During the interview, Messina credited the victory of the austerity-driven Conservative Party to a "resounding economic mandate for the prime minister."
"First of all, the prime minister laid out a compelling economic vision, and second you had a campaign that tried to take us back to the 1970s and 1980s," Messina said of Cameron's liberal Labour Party challenger, Ed Miliband.
"All elections are always about the future, especially an economic future," Messina continued. "We won that choice by over 20 points last night and that's why we stunned the world. And it looks like he'll have an absolute majority, which I don't think many people thought we'd have."

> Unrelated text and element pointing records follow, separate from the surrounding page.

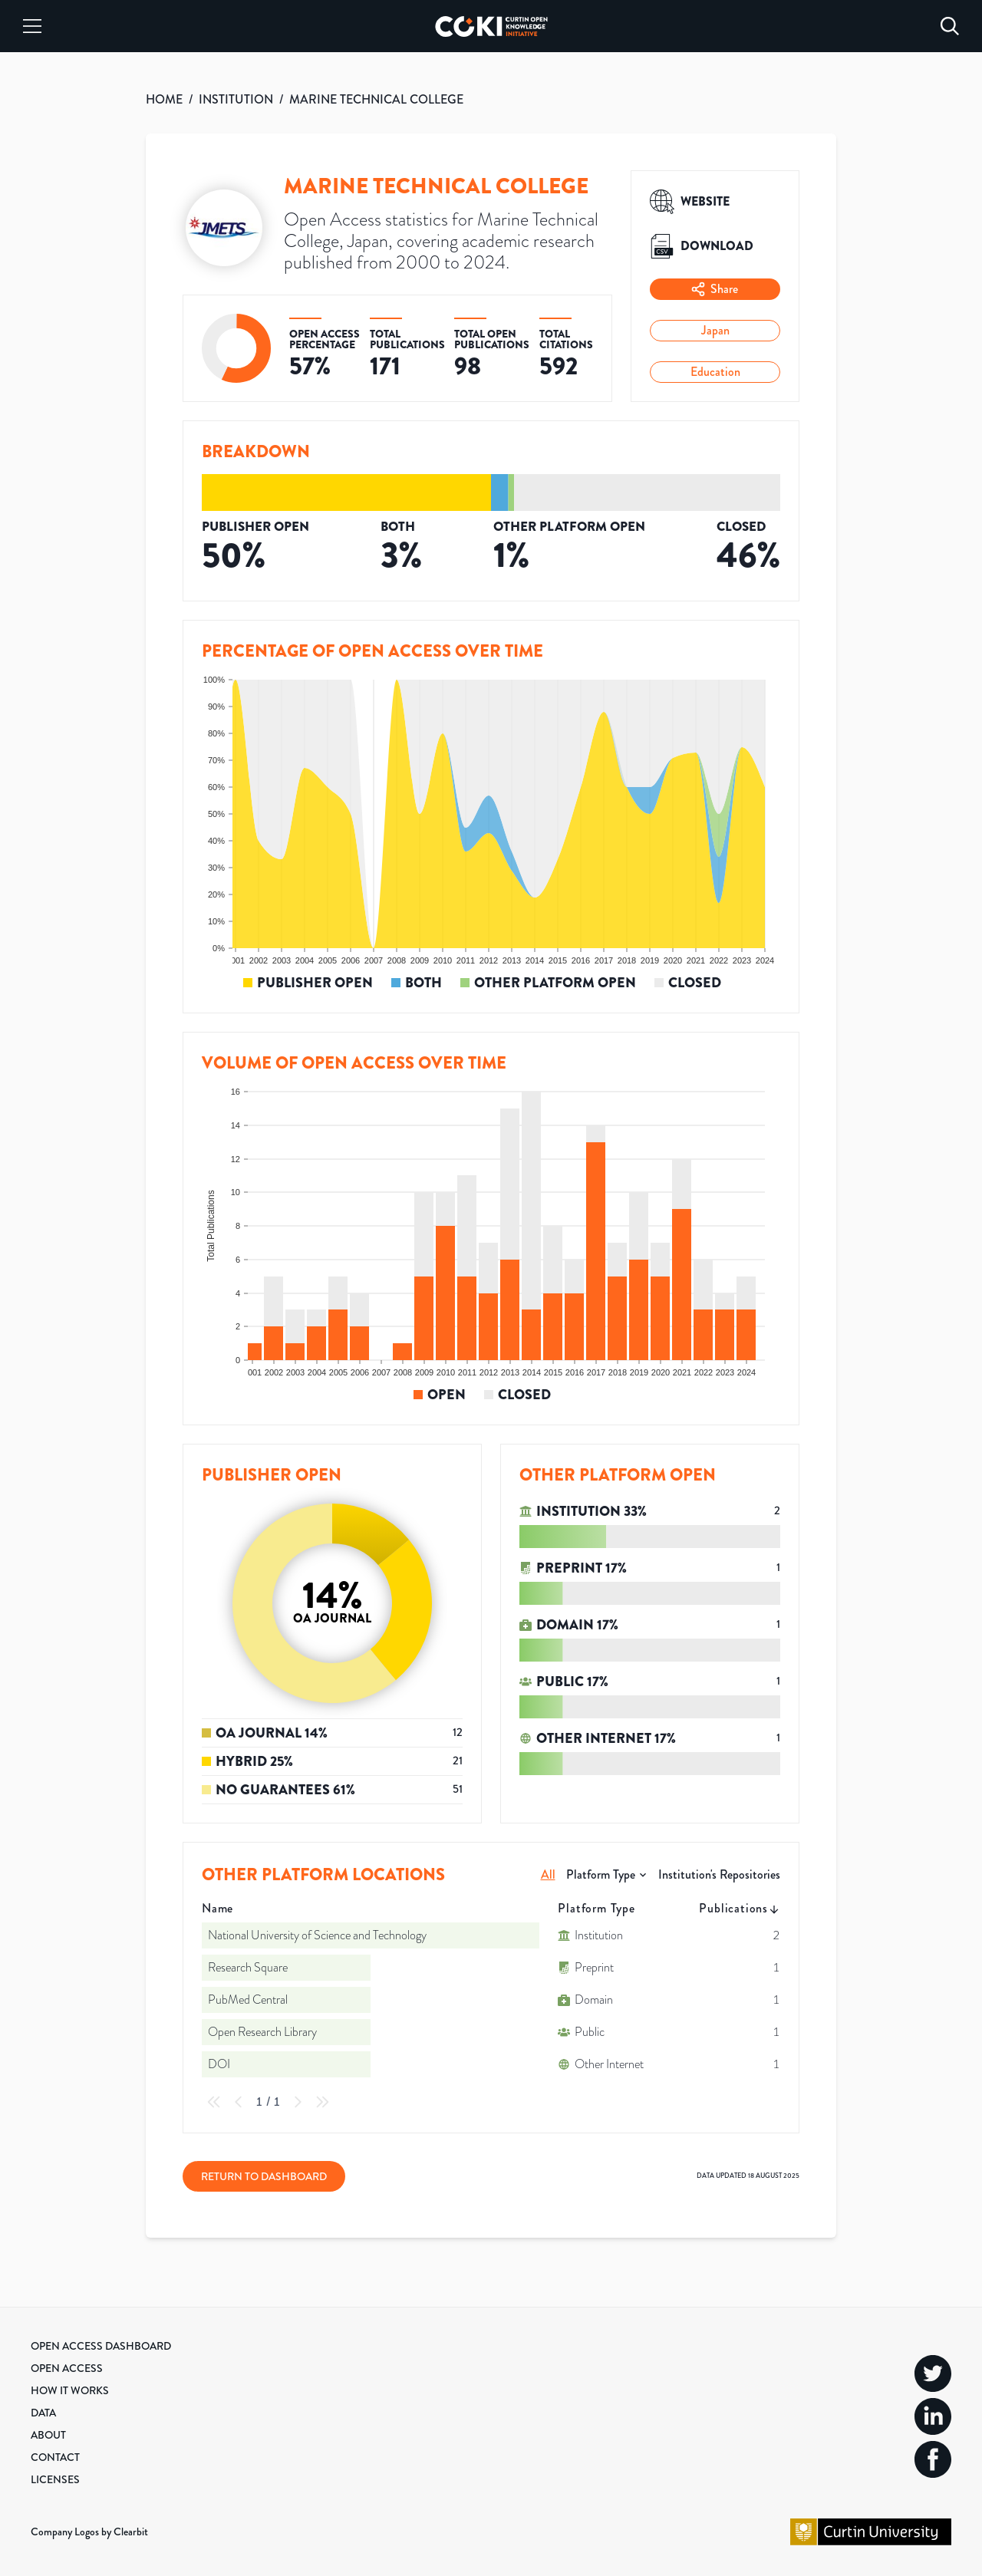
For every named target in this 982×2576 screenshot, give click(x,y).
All (548, 1874)
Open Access (67, 2368)
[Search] (949, 26)
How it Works (70, 2390)
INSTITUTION (236, 99)
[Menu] (32, 26)
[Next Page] (297, 2102)
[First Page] (214, 2102)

When asked if he has "seen the light" and plans to support a Republican candidate for the 2016 U.S. presidential election, Messina said that he will throw his full weight behind Democratic candidate and former Secretary of State Hillary Clinton. Last year, Messina became co-chair of the pro-Clinton Super PAC Priorities USA.
"I am all Hillary all the time," Messina said. "Whatever its going to take to get Hillary."
In a recent profile of Messina, The Intercept's Ken Silverstein wrote that the consultant was known for his "scumminess," and that he rose to prominence after producing "one of the more homophobic ads of modern political times" during Montana Senator Max Baucus's 2002 reelection campaign. The piece outlines the piles of money that Messina has amassed in speaking and consulting fees, which Silverstein describes as "astonishing, even by Washington standards."
Messina joined the UK's Conservative Party in 2013 as a paid consultant and, as Time reports, "worked to export the latest innovations in American-style campaigning to the UK."
In a much-publicized match-up, Obama's former senior adviser David Axelrod also took part in the UK election, serving as a consultant for Labour Party leader Ed Miliband.
Ahead of the elections, Nigel Farage, leader of the UK's Independence Party, blamed the "Washington spin doctors" for bringing an unwelcome negativity to UK politics.
"What I’m seeing in this election is the influence of these big American advisers and it’s becoming the most negative, personal and nasty campaign I’ve ever seen," Farage said.
Politico reports that Messina and Axelrod weren’t the only ones taking part in the campaign. Obama’s former body man, Reggie Love, also reportedly helped the Conservatives with their field and social media efforts.